- _BRANO FORNITO_:
• • •

Perché e quando divenni juventino (fino alla fine)
Mi dissi:
Buffalo! – e il nome agì
E. Montale
Ricordo vividamente l’istante preciso in cui divenni juventino.
Era l’estate mundial del 1982 e io, educato da mio padre al tifo per la nazionale, l’unico che fosse pulito (“Se i tuoi amici ti chiedono di quale squadra sei, tu rispondi: «L’Italia!»”, mi ripeteva), tiravo il pallone contro la rampa di scale che portava all’ingresso del mio appartamento. La casa della mia infanzia è infatti leggermente sopraelevata perché doveva, secondo le norme di quella zona semi-industriale, crescere su un “laboratorio”, ovvero la “cantina” dove effettivamente mio padre portava avanti un po’ di lavoro domestico: minuteria legata alla produzione di rubinetti, che si portava direttamente dalla fabbrica, per arrotondare lo stipendio da operaio con l’aiuto dei genitori.
Faceva caldo, e io scattavo a destra e a sinistra cercando di interpretare le respinte irregolari dei gradini e degli spigoli, tra qualche colonna e altri vari ostacoli. Fu allora che un suono, intercettato probabilmente da qualche trasmissione radiofonica con le notizie sportive, mi risuonò nella testa, per diventare immediatamente un mantra. Mi dissi: “Platinì!” – e il nome agì.

• • •

- _ATTIVITÀ DA SVOLGERE_:
A) Traduci in inglese, per favore, questa frase del brano sulla Juventus: "Faceva caldo, e io scattavo a destra e a sinistra cercando di interpretare le respinte irregolari dei gradini e degli spigoli, tra qualche colonna e altri vari ostacoli."
B) Prosegui il brano sulla Juventus a partire dall'ultima frase riportata.

- _DATI FORNITI_:
• • •

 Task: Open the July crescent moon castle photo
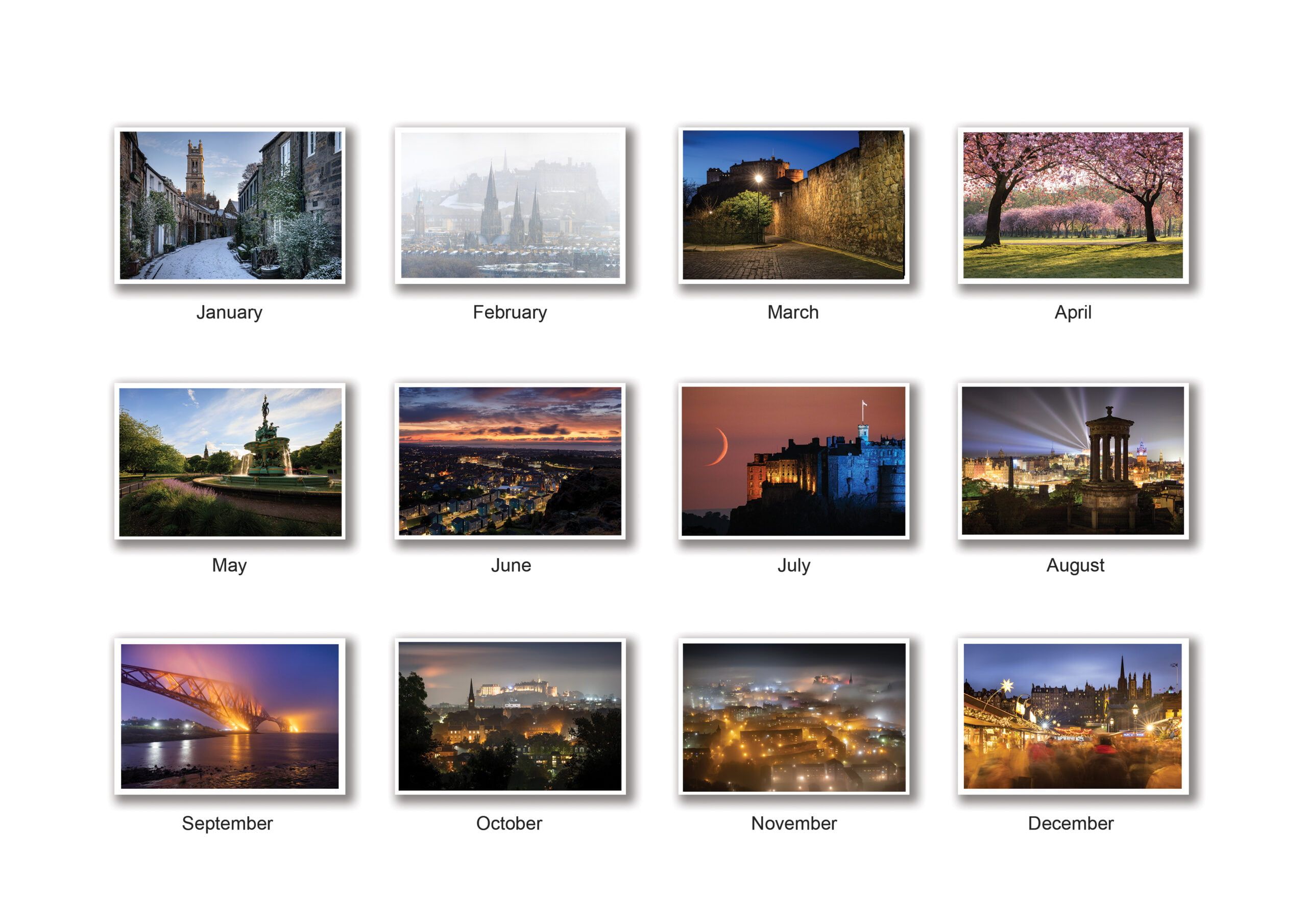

• • •

- _RISPOSTE IN ORDINE_:
A) It was hot, and I darted left and right, trying to read the irregular rebounds off the steps and corners, among a few columns and various other obstacles.

B)
Fino ad allora ero stato, effettivamente, un blando amante del calcio. La mia passione erano le incursioni nelle brughiere, magari persino alle cave delle discariche, e gli allontanamenti sempre più audaci nei boschi delle colline circostanti – fino all’impresa, un pomeriggio, dell’ascesa alla Madonna del Sasso lungo il sentiero degli scalpellini (in alcuni tratti anche pericoloso, per dei bambini), senza che nessuno ne sapesse nulla, accompagnato unicamente dall’amico selvatico di quegli anni, quello che solo io sapevo domare. Avevo cominciato, sì, la collezione delle figurine Panini, ma il mio amore per il pallone era ancora fumettistico, virtuale, trasognato, a tal punto che provavo una certa simpatia per la Fiorentina, per la divisa della squadra e la suggestione di un altro compagno di scuola.
Ma quella era l’estate mundial e anch’io fui preso dalla furia del demone calcistico. Ricordo lo scatto dalla cucina verso il balcone per annunciare a mio padre, che tornava dalla fabbrica, che l’Italia stava battendo il Brasile, e che aveva segnato addirittura tre gol Paolo Rossi! Ricordo persino la delusione della sua risposta, che non fu di entusiasmo, ma di scetticismo: “Ma figurati!”. Cominciavo a prendere le misure anche a mio padre, a capirne la fisionomia di tifoso timido (juventino anche lui, capii in seguito), ipercritico, scettico, sempre pronto trasformare una gioia in un cattivo presagio.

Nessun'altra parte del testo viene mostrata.